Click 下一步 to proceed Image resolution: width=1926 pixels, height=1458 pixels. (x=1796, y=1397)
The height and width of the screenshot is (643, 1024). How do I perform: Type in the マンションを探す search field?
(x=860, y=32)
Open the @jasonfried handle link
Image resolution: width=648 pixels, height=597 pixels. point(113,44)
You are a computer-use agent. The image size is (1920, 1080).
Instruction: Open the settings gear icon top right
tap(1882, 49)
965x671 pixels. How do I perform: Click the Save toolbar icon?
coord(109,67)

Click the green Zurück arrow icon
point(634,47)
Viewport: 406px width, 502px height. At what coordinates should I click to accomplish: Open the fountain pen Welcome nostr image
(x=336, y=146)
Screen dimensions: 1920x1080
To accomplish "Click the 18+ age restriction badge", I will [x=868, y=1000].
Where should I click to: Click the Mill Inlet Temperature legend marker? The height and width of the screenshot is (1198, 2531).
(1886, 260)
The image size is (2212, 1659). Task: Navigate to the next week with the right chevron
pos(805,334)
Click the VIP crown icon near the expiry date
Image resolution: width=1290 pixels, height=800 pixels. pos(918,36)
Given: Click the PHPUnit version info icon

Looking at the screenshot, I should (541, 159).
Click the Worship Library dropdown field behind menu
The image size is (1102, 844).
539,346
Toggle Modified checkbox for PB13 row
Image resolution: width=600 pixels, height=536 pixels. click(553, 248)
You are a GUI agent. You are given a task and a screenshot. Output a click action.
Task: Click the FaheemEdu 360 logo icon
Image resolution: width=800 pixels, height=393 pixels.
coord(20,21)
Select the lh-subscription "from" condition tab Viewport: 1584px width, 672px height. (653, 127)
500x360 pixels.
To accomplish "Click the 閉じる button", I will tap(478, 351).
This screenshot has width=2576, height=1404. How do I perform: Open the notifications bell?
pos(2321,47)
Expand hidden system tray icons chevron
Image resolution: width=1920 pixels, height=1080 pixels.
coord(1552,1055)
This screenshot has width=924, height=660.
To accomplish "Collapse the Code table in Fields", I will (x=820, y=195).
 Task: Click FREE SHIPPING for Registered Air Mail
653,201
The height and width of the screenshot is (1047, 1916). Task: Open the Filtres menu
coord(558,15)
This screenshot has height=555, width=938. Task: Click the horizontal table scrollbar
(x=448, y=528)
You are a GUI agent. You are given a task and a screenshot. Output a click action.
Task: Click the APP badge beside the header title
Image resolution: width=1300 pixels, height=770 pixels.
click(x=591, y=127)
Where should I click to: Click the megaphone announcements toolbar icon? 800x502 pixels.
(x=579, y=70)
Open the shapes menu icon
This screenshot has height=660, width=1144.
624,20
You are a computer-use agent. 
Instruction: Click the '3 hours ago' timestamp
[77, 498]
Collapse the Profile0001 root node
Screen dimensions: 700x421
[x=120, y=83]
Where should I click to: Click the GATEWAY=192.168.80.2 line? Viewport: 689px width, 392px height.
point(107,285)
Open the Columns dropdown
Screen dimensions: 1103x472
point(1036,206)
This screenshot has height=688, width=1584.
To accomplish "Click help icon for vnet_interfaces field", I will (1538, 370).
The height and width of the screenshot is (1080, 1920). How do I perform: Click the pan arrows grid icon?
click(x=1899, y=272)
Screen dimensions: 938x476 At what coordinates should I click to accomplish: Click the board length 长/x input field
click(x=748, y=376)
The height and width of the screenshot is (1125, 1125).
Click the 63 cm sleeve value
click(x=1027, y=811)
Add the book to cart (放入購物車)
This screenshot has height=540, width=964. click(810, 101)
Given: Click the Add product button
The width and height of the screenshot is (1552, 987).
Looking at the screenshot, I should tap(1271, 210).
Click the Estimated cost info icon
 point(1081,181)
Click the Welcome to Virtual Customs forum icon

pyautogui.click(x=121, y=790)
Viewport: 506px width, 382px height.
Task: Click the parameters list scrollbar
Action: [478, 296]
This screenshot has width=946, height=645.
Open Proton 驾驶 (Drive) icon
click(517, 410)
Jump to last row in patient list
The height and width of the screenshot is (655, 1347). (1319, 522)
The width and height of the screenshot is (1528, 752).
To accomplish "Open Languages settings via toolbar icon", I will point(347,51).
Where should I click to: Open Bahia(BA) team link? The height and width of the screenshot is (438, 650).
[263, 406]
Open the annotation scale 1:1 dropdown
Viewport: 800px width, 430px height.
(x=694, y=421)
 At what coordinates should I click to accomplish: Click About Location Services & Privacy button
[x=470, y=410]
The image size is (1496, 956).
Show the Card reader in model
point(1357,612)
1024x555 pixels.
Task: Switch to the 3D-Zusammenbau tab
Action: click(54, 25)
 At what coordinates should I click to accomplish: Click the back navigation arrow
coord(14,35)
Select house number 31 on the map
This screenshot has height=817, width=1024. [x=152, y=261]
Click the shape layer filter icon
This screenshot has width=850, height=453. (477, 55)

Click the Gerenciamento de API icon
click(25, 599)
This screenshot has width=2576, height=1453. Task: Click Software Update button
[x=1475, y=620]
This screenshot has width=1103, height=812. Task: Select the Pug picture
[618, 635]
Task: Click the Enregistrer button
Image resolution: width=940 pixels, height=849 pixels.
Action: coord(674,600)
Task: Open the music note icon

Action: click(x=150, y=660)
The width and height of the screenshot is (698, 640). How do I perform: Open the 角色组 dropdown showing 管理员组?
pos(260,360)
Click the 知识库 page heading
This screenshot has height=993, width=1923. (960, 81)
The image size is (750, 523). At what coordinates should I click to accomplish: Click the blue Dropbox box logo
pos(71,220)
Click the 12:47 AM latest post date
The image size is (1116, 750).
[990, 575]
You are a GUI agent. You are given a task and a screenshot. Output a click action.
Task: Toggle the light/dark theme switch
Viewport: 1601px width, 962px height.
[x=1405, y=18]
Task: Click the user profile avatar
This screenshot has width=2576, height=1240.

----

Rewrite the items from the line containing "The image size is (2212, 1659)." through the line containing "Looking at the screenshot, I should (541, 159).", replacing "right chevron" with "right arrow" and leaving everything else unchanged.

The image size is (2212, 1659). Task: Navigate to the next week with the right arrow
pos(805,334)
Click the VIP crown icon near the expiry date
Image resolution: width=1290 pixels, height=800 pixels. pos(918,36)
Given: Click the PHPUnit version info icon

Looking at the screenshot, I should (541, 159).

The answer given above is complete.